Attempts to address questions of private vs public cloud adoption necessarily involve detailed examinations of the economics. Obscured in these discussions, however, is the influence time has on perceptions of the economic costs and the theoretical return. Current return versus future costs is an important equation, and how it is parsed depends heavily on the availability of local resources.
The fundamental value proposition of the public cloud is accessible economics, as we discussed with Marten Mickos recently. As Infochimps’ Flip Kromer puts it, “EC2 means anyone with a $10 bill can rent a 10-machine cluster with 1TB of distributed storage for 8 hours.” The pricing established by the original market entrant, Amazon, have served two purposes. First, they have made resources available to even individual developers that would have been out of reach absent the pay per use model. Second, and perhaps more importantly, Amazon imposed a ceiling on cloud pricing; a ceiling which they continue to lower as they’re able to leverage larger economies of scale. Whatever the larger ambitions of other systems vendors with respect to the cloud market, Amazon defined the context in which they all must compete. At a pricepoint sufficiently low that the majority have chosen not to.

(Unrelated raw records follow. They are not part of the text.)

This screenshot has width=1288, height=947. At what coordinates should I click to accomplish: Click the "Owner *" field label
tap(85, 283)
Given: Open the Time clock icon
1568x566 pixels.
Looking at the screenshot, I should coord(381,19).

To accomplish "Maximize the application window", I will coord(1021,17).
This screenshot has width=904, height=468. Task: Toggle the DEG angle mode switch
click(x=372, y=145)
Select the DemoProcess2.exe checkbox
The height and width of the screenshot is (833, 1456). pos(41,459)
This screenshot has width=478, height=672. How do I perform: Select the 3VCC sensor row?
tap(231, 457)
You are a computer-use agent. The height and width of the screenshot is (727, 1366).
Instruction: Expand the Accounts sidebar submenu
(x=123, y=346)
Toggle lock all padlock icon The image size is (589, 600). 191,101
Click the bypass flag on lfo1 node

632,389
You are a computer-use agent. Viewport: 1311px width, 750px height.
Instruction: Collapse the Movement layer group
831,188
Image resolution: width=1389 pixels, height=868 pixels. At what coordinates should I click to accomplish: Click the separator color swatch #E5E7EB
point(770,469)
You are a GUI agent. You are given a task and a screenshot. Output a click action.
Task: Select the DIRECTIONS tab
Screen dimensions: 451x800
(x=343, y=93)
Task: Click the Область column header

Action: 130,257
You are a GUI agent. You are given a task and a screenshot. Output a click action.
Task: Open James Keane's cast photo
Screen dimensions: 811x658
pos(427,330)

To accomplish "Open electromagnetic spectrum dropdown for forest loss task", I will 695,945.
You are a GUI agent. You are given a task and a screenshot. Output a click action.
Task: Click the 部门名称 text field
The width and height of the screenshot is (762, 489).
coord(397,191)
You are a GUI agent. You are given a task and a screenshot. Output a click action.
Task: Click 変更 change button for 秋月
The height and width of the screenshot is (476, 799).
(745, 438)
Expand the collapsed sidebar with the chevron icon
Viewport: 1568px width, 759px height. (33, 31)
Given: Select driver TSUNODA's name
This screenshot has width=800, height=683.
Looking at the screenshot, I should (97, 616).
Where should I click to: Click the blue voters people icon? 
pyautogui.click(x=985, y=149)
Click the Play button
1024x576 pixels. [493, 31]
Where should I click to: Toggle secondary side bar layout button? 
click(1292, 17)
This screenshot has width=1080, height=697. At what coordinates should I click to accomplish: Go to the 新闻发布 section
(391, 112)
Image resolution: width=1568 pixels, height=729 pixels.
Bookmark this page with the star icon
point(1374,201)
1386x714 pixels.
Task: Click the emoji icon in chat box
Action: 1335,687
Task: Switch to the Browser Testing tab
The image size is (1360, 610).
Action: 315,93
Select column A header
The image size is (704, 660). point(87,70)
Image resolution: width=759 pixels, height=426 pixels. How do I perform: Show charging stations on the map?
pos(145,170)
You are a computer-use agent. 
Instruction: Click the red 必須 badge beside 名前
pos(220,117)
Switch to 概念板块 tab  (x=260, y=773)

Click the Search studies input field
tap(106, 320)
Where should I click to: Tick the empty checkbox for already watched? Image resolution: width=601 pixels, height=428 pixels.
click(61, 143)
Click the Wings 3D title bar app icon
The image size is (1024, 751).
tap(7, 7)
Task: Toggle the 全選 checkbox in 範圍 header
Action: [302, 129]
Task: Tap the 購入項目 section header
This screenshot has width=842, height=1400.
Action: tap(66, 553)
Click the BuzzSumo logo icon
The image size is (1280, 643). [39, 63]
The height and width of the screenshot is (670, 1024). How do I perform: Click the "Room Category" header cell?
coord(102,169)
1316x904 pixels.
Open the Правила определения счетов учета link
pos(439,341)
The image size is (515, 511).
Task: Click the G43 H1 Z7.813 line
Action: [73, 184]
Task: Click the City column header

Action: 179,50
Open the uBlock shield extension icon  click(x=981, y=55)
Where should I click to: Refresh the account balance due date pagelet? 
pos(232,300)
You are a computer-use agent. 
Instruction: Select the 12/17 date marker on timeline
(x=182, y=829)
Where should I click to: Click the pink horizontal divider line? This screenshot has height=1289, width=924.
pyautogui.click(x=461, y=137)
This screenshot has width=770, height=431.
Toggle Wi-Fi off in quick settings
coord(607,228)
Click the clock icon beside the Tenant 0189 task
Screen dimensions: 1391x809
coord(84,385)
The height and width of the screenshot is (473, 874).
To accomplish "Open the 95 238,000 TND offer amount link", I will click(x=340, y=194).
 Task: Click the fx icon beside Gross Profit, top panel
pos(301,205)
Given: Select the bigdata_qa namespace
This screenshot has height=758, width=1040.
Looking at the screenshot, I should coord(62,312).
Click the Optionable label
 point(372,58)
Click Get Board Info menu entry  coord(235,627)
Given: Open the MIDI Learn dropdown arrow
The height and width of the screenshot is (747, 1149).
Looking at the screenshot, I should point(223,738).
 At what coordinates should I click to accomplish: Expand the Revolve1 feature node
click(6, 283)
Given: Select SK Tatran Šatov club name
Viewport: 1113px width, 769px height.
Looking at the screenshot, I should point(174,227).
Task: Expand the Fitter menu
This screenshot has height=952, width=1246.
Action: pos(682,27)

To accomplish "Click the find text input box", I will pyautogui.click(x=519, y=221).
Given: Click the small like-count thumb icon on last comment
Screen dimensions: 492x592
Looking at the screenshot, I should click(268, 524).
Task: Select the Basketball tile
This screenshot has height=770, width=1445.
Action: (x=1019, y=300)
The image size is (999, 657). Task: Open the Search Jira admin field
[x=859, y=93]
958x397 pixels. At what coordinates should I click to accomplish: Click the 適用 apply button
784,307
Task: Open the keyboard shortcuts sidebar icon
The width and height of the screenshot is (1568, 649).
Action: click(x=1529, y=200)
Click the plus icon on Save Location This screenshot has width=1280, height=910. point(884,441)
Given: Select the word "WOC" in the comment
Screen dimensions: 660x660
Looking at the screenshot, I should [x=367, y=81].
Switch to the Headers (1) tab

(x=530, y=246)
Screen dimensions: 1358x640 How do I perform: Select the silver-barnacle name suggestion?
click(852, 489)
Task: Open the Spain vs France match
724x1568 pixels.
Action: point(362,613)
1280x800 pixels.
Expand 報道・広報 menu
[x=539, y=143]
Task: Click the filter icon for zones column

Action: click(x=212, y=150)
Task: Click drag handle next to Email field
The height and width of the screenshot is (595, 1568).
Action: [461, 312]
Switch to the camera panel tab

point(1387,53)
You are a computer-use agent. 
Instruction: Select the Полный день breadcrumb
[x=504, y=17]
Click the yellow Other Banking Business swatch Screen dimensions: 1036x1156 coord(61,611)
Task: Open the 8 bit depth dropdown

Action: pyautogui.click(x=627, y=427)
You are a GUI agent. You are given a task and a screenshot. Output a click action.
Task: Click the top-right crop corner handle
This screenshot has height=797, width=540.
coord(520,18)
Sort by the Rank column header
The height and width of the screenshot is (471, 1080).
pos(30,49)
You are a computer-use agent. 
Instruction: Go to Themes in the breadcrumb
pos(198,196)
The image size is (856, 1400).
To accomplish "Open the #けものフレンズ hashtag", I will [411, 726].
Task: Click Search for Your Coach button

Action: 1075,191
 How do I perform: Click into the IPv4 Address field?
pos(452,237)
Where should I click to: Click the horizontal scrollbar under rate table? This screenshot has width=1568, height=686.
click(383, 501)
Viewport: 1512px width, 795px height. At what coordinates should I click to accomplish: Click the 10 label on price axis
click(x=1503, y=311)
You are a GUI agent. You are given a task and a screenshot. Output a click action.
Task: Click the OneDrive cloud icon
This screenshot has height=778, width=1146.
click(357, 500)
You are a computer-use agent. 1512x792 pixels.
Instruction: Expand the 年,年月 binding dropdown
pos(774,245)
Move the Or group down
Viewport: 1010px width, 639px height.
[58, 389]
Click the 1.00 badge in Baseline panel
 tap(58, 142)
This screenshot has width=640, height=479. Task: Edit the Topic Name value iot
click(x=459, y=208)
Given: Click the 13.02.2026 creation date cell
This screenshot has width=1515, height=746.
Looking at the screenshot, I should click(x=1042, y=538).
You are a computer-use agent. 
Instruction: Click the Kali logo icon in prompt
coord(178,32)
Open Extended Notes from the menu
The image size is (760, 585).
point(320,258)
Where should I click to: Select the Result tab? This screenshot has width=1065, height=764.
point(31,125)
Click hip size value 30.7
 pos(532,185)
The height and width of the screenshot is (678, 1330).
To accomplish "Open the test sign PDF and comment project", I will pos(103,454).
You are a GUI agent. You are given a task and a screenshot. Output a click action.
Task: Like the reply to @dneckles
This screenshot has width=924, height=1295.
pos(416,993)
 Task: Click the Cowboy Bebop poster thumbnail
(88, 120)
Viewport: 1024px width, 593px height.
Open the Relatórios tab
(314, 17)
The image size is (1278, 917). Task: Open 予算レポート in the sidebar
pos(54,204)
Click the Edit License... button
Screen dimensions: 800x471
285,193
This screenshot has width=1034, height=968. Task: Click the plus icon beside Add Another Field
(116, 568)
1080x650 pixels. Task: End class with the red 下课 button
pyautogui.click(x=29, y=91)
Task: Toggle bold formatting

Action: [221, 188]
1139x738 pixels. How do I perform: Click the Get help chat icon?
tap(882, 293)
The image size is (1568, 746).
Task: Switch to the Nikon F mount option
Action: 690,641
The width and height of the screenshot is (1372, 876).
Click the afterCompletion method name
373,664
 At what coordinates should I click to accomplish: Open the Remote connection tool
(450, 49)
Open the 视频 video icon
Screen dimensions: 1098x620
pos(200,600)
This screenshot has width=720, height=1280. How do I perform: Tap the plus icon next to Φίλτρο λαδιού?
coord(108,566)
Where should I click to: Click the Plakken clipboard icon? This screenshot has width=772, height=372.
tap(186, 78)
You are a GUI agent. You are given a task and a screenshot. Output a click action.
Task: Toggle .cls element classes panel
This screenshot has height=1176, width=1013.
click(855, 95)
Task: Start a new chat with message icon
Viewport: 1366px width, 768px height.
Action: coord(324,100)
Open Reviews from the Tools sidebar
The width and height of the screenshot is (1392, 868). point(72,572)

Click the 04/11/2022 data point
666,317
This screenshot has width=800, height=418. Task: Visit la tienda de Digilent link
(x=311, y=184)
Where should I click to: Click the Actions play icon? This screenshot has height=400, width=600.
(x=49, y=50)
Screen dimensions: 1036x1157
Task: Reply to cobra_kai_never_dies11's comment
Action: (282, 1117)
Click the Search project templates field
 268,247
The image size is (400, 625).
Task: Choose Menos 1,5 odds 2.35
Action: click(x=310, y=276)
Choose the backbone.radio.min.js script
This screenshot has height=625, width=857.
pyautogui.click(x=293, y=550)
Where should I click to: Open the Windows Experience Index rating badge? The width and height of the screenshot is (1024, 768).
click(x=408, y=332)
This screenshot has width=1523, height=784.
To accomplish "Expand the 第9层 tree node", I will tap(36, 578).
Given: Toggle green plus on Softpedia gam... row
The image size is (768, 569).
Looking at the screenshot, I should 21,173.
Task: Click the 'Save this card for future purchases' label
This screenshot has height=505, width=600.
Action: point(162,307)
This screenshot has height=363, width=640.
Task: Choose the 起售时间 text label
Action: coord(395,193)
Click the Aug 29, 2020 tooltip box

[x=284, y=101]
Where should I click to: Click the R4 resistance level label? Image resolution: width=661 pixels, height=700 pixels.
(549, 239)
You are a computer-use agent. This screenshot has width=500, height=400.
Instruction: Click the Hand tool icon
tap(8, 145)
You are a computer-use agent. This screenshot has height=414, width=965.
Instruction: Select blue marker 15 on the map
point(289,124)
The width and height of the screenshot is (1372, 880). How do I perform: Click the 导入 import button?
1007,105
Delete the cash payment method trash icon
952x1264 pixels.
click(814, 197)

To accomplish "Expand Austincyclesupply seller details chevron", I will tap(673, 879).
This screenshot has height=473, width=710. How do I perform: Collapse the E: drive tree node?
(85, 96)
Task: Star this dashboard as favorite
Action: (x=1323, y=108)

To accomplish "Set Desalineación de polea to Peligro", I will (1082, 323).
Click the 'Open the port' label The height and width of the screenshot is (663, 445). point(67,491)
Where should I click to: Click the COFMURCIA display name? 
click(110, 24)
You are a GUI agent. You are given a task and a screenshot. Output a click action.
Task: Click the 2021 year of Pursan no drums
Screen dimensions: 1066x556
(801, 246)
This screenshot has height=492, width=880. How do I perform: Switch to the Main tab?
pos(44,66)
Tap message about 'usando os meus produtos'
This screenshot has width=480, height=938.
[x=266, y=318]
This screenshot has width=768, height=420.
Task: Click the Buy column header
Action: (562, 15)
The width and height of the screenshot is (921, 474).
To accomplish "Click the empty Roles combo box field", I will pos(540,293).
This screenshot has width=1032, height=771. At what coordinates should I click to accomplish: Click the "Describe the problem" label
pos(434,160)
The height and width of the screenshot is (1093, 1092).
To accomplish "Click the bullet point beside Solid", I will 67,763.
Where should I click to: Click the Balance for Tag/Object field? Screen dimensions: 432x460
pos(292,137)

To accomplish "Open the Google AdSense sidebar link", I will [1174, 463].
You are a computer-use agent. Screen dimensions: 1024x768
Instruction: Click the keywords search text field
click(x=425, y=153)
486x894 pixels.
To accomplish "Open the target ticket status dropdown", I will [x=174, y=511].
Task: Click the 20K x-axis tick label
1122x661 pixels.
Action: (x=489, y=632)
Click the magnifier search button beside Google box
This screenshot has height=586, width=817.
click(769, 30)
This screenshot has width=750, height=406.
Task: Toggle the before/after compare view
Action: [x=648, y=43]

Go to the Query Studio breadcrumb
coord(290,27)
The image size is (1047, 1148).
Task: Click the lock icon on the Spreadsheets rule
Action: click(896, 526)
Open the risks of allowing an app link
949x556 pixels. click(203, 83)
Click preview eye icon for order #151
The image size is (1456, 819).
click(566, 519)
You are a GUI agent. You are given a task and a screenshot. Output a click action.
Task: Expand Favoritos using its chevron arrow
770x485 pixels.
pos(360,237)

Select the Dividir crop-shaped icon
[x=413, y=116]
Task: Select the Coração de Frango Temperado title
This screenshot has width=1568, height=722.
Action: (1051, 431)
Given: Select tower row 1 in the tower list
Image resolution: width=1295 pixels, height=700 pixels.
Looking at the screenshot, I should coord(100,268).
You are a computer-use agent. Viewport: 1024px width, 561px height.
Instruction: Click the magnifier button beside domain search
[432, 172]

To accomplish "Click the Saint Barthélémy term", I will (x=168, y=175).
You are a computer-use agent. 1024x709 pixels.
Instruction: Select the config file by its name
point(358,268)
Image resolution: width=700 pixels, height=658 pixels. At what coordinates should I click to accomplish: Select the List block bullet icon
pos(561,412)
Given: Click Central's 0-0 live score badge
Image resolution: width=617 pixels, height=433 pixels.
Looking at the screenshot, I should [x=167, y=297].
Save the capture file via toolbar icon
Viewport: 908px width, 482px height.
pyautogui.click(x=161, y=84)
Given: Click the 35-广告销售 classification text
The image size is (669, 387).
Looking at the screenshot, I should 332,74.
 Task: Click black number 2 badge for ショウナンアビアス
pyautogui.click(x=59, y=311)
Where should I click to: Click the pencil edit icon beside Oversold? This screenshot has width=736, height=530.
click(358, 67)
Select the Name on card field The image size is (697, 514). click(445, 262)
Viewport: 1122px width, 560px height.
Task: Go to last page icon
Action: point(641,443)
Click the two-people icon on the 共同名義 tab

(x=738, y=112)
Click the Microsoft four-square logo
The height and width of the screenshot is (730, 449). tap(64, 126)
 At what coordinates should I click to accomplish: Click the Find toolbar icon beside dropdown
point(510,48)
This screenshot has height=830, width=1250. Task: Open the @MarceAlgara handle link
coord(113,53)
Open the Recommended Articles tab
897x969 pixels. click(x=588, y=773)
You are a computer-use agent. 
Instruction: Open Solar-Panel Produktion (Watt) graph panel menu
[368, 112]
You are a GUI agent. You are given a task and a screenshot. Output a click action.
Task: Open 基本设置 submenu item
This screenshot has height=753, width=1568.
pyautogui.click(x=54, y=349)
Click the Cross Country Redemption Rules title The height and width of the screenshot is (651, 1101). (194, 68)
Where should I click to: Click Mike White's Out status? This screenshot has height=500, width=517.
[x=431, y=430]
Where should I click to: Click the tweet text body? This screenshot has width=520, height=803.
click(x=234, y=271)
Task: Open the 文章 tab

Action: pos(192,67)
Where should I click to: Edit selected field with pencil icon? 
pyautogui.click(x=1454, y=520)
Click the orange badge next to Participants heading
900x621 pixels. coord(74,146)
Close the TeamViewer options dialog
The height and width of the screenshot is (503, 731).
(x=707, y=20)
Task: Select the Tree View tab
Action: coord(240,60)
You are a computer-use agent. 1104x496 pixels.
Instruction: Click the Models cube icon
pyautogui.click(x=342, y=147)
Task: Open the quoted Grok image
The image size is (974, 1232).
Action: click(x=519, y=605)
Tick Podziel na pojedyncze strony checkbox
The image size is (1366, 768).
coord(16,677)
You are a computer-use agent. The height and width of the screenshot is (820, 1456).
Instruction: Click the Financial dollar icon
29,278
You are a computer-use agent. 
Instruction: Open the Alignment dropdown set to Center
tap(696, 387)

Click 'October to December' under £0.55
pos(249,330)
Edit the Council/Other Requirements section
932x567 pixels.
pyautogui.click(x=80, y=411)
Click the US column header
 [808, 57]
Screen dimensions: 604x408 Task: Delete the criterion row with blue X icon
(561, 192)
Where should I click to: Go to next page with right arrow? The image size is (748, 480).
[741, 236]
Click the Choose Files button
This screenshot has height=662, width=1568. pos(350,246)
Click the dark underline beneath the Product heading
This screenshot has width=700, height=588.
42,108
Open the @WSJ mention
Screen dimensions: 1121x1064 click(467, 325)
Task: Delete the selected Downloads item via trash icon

Developers have flocked to Amazon’s platform [coverage] not because it is the lowest cost option, but rather because it is the most accessible. From an economic perspective, they’re trading up front capital expenses for potentially higher ongoing operational costs. This trade is most attractive when resources – hardware and people – are few. When a developer can’t outsource the task of hardware acquisition and setup, and wouldn’t have the hosting facilities even if they could, the cloud is a compelling alternative.
It is less apparent, however, to larger entities that the public cloud economics compare favorably to their internal operational costs. Setting aside the question of whether their conclusions are sound, discussions with those implementing private clouds as an alternative to public implementations focus on the sustainable aspect of the economics. The accessibility of public cloud services is of less value to larger institutions, both because their expectations in terms of deployment speed are very modest and because they are typically not resource poor with either available hardware and IT resources.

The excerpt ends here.